• _Provided entries_
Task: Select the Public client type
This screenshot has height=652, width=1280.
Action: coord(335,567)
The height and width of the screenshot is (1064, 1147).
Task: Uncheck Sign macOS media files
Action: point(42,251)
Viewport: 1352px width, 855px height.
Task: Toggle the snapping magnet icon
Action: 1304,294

• _Stated goal_
Rewrite the listing with "Public" replaced by "Confidential" everywhere it occurs, leaving everything else unchanged.

• _Solution to this task_
Task: Select the Confidential client type
This screenshot has height=652, width=1280.
Action: coord(335,567)
The height and width of the screenshot is (1064, 1147).
Task: Uncheck Sign macOS media files
Action: point(42,251)
Viewport: 1352px width, 855px height.
Task: Toggle the snapping magnet icon
Action: 1304,294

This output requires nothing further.